Кальдр невольно качнулся на пятках. Знал ли Ульф, в чем он признавался?

«Шестнадцать лет назад мы с мамой отплыли на эти острова, полные решимости заставить отца признать меня. Раньше мы были бедны, но благодаря своей Матери-Ткачихе нам удалось скопить достаточно денег, чтобы купить нам проезд сюда. Пока мы плыли, она начала работу над своим шедевром. К тому времени, когда мы прибыли, все, что осталось сделать, это один последний штрих. Мы открыто вошли в этот самый зал, встали перед моим отцом и заявили о себе. Этот человек имел наглость утверждать, что у него нет сына, кроме Стигандера! Итак, когда мы вернулись в свою комнату, Мать закончила произведение. О, сначала была небольшая драка, а потом еще немного, когда Видофнир вернулся с моим младшим братом, ничего не подозревая. Но Брейдельштейн мой, и так будет всегда. Судьба связала его со мной».

Это безумие. — Ульфр, — ни теперь, ни впредь для него «господин», — …ты понимаешь, в чем исповедуешься? Это колдовство, это безумие выходит за рамки простой измены! Даже если ты прогонишь Стигандера, тебя схватят твои собственные капитаны и люди, в том числе и я, как только я поделюсь правдой. Даже ослабленный, он был большим воином, чем Ульф — моложе, сильнее, быстрее. Узурпатор не мог остановить его.

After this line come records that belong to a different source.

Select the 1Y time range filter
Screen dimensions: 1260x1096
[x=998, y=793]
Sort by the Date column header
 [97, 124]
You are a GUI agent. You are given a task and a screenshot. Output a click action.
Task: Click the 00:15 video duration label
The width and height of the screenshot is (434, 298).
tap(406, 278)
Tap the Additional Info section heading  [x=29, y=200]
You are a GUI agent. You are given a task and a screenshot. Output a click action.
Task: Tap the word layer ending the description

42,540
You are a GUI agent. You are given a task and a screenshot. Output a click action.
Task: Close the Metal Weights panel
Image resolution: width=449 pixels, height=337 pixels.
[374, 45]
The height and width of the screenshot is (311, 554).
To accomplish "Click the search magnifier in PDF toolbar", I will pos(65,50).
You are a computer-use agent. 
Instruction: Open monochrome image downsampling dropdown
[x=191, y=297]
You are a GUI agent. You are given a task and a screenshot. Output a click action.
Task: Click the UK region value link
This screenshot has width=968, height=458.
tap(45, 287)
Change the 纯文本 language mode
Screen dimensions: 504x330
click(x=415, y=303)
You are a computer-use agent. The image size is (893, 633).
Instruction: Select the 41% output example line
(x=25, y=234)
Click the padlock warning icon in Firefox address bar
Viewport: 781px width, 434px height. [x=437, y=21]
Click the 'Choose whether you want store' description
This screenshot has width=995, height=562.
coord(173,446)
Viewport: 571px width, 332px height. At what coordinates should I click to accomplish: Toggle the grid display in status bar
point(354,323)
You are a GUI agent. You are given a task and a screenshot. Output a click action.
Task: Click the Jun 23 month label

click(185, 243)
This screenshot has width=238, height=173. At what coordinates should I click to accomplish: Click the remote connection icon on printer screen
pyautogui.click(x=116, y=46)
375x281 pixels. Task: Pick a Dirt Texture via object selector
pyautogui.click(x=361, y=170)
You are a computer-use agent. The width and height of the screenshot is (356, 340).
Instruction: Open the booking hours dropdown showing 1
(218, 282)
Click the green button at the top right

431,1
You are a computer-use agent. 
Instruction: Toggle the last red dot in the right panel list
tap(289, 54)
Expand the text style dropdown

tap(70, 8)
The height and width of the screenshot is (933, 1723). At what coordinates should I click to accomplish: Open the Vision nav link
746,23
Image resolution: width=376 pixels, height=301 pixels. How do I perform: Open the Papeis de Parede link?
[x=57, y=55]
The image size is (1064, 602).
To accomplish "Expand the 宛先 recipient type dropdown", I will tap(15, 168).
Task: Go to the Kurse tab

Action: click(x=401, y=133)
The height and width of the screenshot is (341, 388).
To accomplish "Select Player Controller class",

Сумасшедший на троне рассмеялся, как будто ему было скучно. «Кальдр, Калдр, Калдр. Мой всегда верный Ледяной Волк. Мы уже танцевали этот танец раньше, ты и я, очень много раз. Когда Фалькенйорг вырвался на свободу после долгого рейда и взбунтовался — разве ты не помнишь свою первую охоту? Вернуться, чтобы противостоять мне после вашей победы со словами, данными умирающим человеком? Или ваши сомнения после того, как я заказал отходы Алдвика? По правде говоря, ты так быстро сомневаешься, что я бы казнил тебя задолго до того, если бы Мать не настаивала на том, что твои таланты мне пригодились… и если бы ты не был таким забавным.

«Почему -«

«— Сказать тебе? Это почти утомительно, как ты всегда задаешь одни и те же вопросы. Я говорю вам, потому что, даже зная, вы не можете убежать. Произойдет то, что всегда происходило». Глаза Ульфа весело сверкнули. «Вы броситесь в праведной ярости, поклявшись сплотить капитанов и народ, чтобы свергнуть меня во благо Брайдельштейна. Я, конечно, не могу помешать вам сделать это в одиночку. Через десять шагов вы забудете, почему вы злитесь. В пределах двадцати, наши слова. В течение тридцати весь твой гнев, и ты вернешься, чтобы просить и служить моей воле, как всегда. В конце концов, вам суждено быть верным капитаном на службе у тана Брейдельштейна. Так что иди, Ледяной Волк, иди и узнай безнадежность своего неповиновения и то, что ты служишь мне в удовольствие.

Кальдр напрягся, уставившись на ленивую фигуру на троне. Он не мог вспомнить, не совсем, но он не сомневался в словах сумасшедшего. Но здесь, сейчас, при падении Брайдельштейна, он чувствовал, как рвутся связывавшие его узы. Он стиснул зубы и поднял лицо к Узурпатору с ясным и гордым выражением. — Нет, Ульфр. Я не буду вдаваться. Давай покончим с этим, Тейн.